— Exercise aim —
Replace "GUI agent" with "screen assistant" everywhere in the listing below and write it out again with nothing else changed.

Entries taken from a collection
** Start **

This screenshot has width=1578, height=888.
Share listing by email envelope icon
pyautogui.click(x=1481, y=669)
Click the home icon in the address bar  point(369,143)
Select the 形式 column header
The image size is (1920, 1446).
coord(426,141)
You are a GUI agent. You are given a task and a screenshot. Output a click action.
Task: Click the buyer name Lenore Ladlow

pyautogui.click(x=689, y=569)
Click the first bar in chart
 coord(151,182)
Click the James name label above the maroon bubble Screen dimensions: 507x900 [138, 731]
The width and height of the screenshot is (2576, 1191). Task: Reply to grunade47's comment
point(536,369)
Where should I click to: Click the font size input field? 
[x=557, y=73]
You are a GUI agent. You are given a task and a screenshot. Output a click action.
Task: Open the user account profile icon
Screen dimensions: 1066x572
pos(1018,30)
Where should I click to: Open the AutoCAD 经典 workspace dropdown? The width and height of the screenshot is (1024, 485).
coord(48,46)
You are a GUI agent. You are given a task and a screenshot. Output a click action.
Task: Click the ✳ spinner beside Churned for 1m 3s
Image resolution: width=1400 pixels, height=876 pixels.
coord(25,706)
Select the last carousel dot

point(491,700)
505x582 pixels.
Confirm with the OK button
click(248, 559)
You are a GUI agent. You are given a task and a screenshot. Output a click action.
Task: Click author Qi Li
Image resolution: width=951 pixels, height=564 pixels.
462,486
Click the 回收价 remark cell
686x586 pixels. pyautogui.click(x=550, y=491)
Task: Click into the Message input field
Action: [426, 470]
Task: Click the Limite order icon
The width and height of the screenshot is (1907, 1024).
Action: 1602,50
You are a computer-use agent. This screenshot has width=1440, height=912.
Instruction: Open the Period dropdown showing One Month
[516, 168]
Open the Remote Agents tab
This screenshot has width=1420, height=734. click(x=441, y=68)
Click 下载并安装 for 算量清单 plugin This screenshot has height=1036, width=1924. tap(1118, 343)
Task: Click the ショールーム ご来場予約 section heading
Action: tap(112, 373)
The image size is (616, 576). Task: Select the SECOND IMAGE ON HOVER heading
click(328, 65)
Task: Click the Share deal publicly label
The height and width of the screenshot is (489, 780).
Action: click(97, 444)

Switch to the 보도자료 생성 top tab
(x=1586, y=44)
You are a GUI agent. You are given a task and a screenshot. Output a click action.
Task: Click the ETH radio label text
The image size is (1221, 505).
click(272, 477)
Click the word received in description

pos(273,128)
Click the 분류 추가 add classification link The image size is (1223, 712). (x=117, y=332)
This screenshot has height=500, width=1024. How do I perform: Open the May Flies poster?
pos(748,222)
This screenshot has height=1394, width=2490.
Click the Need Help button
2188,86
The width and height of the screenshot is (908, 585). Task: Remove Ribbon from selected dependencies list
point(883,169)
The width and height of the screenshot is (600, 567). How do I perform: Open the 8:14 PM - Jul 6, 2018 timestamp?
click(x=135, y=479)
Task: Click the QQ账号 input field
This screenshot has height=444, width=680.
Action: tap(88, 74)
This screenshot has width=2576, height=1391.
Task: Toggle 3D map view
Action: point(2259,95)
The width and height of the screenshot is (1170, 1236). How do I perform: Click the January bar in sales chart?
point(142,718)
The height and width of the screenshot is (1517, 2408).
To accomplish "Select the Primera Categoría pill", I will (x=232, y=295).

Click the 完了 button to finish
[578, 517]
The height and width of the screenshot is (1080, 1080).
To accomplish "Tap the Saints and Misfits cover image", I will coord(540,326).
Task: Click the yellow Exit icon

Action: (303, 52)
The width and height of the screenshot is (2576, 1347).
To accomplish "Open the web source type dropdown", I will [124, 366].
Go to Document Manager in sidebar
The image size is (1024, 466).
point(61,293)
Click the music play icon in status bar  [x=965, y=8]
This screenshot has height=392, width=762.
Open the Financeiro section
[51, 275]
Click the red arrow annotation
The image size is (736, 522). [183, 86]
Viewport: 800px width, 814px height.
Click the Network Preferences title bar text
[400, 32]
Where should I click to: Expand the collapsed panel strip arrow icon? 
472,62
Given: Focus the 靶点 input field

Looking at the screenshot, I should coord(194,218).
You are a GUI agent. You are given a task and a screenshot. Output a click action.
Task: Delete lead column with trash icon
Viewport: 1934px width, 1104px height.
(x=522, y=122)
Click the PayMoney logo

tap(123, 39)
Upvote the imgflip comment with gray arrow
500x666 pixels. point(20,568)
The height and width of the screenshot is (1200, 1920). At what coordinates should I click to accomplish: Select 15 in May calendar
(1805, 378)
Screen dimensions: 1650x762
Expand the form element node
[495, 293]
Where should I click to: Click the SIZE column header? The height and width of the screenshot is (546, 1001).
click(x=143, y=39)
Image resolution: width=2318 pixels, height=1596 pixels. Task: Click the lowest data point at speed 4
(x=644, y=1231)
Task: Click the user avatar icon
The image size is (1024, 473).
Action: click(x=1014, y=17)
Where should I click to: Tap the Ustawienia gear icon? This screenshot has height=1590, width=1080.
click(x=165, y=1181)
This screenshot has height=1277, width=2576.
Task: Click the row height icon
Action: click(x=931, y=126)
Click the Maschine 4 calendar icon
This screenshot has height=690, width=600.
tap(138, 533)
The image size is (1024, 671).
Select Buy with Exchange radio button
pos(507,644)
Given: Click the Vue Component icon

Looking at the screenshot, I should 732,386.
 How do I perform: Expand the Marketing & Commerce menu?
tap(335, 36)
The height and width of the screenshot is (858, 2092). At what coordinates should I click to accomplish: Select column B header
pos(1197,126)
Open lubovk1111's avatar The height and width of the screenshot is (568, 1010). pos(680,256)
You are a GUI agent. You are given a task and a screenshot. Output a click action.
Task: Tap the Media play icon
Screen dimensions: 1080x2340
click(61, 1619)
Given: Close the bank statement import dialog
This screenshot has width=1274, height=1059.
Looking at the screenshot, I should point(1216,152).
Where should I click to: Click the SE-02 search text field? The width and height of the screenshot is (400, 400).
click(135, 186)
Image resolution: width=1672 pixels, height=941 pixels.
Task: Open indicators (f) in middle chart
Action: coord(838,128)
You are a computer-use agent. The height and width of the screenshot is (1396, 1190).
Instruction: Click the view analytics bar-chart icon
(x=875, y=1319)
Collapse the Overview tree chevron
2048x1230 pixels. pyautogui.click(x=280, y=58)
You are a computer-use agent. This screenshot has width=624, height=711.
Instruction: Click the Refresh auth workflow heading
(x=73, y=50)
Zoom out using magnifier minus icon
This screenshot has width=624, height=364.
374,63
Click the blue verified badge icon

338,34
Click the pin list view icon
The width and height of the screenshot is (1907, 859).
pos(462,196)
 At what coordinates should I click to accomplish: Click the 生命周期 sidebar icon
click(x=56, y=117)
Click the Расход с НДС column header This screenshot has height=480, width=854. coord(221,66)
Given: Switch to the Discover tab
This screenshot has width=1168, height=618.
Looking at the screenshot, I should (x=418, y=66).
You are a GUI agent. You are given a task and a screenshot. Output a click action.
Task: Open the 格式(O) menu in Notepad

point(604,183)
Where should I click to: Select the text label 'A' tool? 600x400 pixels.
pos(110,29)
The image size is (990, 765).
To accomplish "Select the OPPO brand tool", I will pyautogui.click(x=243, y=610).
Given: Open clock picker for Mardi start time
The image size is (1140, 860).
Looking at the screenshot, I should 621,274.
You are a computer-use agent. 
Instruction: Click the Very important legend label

** End **

— Complete response —
This screenshot has width=1578, height=888.
Share listing by email envelope icon
pyautogui.click(x=1481, y=669)
Click the home icon in the address bar  point(369,143)
Select the 形式 column header
The image size is (1920, 1446).
coord(426,141)
You are a screen assistant. You are given a task and a screenshot. Output a click action.
Task: Click the buyer name Lenore Ladlow

pyautogui.click(x=689, y=569)
Click the first bar in chart
 coord(151,182)
Click the James name label above the maroon bubble Screen dimensions: 507x900 [138, 731]
The width and height of the screenshot is (2576, 1191). Task: Reply to grunade47's comment
point(536,369)
Where should I click to: Click the font size input field? 
[x=557, y=73]
You are a screen assistant. You are given a task and a screenshot. Output a click action.
Task: Open the user account profile icon
Screen dimensions: 1066x572
pos(1018,30)
Where should I click to: Open the AutoCAD 经典 workspace dropdown? The width and height of the screenshot is (1024, 485).
coord(48,46)
You are a screen assistant. You are given a task and a screenshot. Output a click action.
Task: Click the ✳ spinner beside Churned for 1m 3s
Image resolution: width=1400 pixels, height=876 pixels.
coord(25,706)
Select the last carousel dot

point(491,700)
505x582 pixels.
Confirm with the OK button
click(248, 559)
You are a screen assistant. You are given a task and a screenshot. Output a click action.
Task: Click author Qi Li
Image resolution: width=951 pixels, height=564 pixels.
462,486
Click the 回收价 remark cell
686x586 pixels. pyautogui.click(x=550, y=491)
Task: Click into the Message input field
Action: [426, 470]
Task: Click the Limite order icon
The width and height of the screenshot is (1907, 1024).
Action: 1602,50
You are a computer-use agent. This screenshot has width=1440, height=912.
Instruction: Open the Period dropdown showing One Month
[516, 168]
Open the Remote Agents tab
This screenshot has width=1420, height=734. click(x=441, y=68)
Click 下载并安装 for 算量清单 plugin This screenshot has height=1036, width=1924. tap(1118, 343)
Task: Click the ショールーム ご来場予約 section heading
Action: tap(112, 373)
The image size is (616, 576). Task: Select the SECOND IMAGE ON HOVER heading
click(328, 65)
Task: Click the Share deal publicly label
The height and width of the screenshot is (489, 780).
Action: click(97, 444)

Switch to the 보도자료 생성 top tab
(x=1586, y=44)
You are a screen assistant. You are given a task and a screenshot. Output a click action.
Task: Click the ETH radio label text
The image size is (1221, 505).
click(272, 477)
Click the word received in description

pos(273,128)
Click the 분류 추가 add classification link The image size is (1223, 712). (x=117, y=332)
This screenshot has height=500, width=1024. How do I perform: Open the May Flies poster?
pos(748,222)
This screenshot has height=1394, width=2490.
Click the Need Help button
2188,86
The width and height of the screenshot is (908, 585). Task: Remove Ribbon from selected dependencies list
point(883,169)
The width and height of the screenshot is (600, 567). How do I perform: Open the 8:14 PM - Jul 6, 2018 timestamp?
click(x=135, y=479)
Task: Click the QQ账号 input field
This screenshot has height=444, width=680.
Action: tap(88, 74)
This screenshot has width=2576, height=1391.
Task: Toggle 3D map view
Action: point(2259,95)
The width and height of the screenshot is (1170, 1236). How do I perform: Click the January bar in sales chart?
point(142,718)
The height and width of the screenshot is (1517, 2408).
To accomplish "Select the Primera Categoría pill", I will (x=232, y=295).

Click the 完了 button to finish
[578, 517]
The height and width of the screenshot is (1080, 1080).
To accomplish "Tap the Saints and Misfits cover image", I will coord(540,326).
Task: Click the yellow Exit icon

Action: (303, 52)
The width and height of the screenshot is (2576, 1347).
To accomplish "Open the web source type dropdown", I will [124, 366].
Go to Document Manager in sidebar
The image size is (1024, 466).
point(61,293)
Click the music play icon in status bar  [x=965, y=8]
This screenshot has height=392, width=762.
Open the Financeiro section
[51, 275]
Click the red arrow annotation
The image size is (736, 522). [183, 86]
Viewport: 800px width, 814px height.
Click the Network Preferences title bar text
[400, 32]
Where should I click to: Expand the collapsed panel strip arrow icon? 
472,62
Given: Focus the 靶点 input field

Looking at the screenshot, I should coord(194,218).
You are a screen assistant. You are given a task and a screenshot. Output a click action.
Task: Delete lead column with trash icon
Viewport: 1934px width, 1104px height.
(x=522, y=122)
Click the PayMoney logo

tap(123, 39)
Upvote the imgflip comment with gray arrow
500x666 pixels. point(20,568)
The height and width of the screenshot is (1200, 1920). At what coordinates should I click to accomplish: Select 15 in May calendar
(1805, 378)
Screen dimensions: 1650x762
Expand the form element node
[495, 293]
Where should I click to: Click the SIZE column header? The height and width of the screenshot is (546, 1001).
click(x=143, y=39)
Image resolution: width=2318 pixels, height=1596 pixels. Task: Click the lowest data point at speed 4
(x=644, y=1231)
Task: Click the user avatar icon
The image size is (1024, 473).
Action: click(x=1014, y=17)
Where should I click to: Tap the Ustawienia gear icon? This screenshot has height=1590, width=1080.
click(x=165, y=1181)
This screenshot has height=1277, width=2576.
Task: Click the row height icon
Action: click(x=931, y=126)
Click the Maschine 4 calendar icon
This screenshot has height=690, width=600.
tap(138, 533)
The image size is (1024, 671).
Select Buy with Exchange radio button
pos(507,644)
Given: Click the Vue Component icon

Looking at the screenshot, I should 732,386.
 How do I perform: Expand the Marketing & Commerce menu?
tap(335, 36)
The height and width of the screenshot is (858, 2092). At what coordinates should I click to accomplish: Select column B header
pos(1197,126)
Open lubovk1111's avatar The height and width of the screenshot is (568, 1010). pos(680,256)
You are a screen assistant. You are given a task and a screenshot. Output a click action.
Task: Tap the Media play icon
Screen dimensions: 1080x2340
click(61, 1619)
Given: Close the bank statement import dialog
This screenshot has width=1274, height=1059.
Looking at the screenshot, I should point(1216,152).
Where should I click to: Click the SE-02 search text field? The width and height of the screenshot is (400, 400).
click(135, 186)
Image resolution: width=1672 pixels, height=941 pixels.
Task: Open indicators (f) in middle chart
Action: coord(838,128)
You are a computer-use agent. The height and width of the screenshot is (1396, 1190).
Instruction: Click the view analytics bar-chart icon
(x=875, y=1319)
Collapse the Overview tree chevron
2048x1230 pixels. pyautogui.click(x=280, y=58)
You are a computer-use agent. This screenshot has width=624, height=711.
Instruction: Click the Refresh auth workflow heading
(x=73, y=50)
Zoom out using magnifier minus icon
This screenshot has width=624, height=364.
374,63
Click the blue verified badge icon

338,34
Click the pin list view icon
The width and height of the screenshot is (1907, 859).
pos(462,196)
 At what coordinates should I click to accomplish: Click the 生命周期 sidebar icon
click(x=56, y=117)
Click the Расход с НДС column header This screenshot has height=480, width=854. coord(221,66)
Given: Switch to the Discover tab
This screenshot has width=1168, height=618.
Looking at the screenshot, I should (x=418, y=66).
You are a screen assistant. You are given a task and a screenshot. Output a click action.
Task: Open the 格式(O) menu in Notepad

point(604,183)
Where should I click to: Select the text label 'A' tool? 600x400 pixels.
pos(110,29)
The image size is (990, 765).
To accomplish "Select the OPPO brand tool", I will pyautogui.click(x=243, y=610).
Given: Open clock picker for Mardi start time
The image size is (1140, 860).
Looking at the screenshot, I should 621,274.
You are a computer-use agent. 
Instruction: Click the Very important legend label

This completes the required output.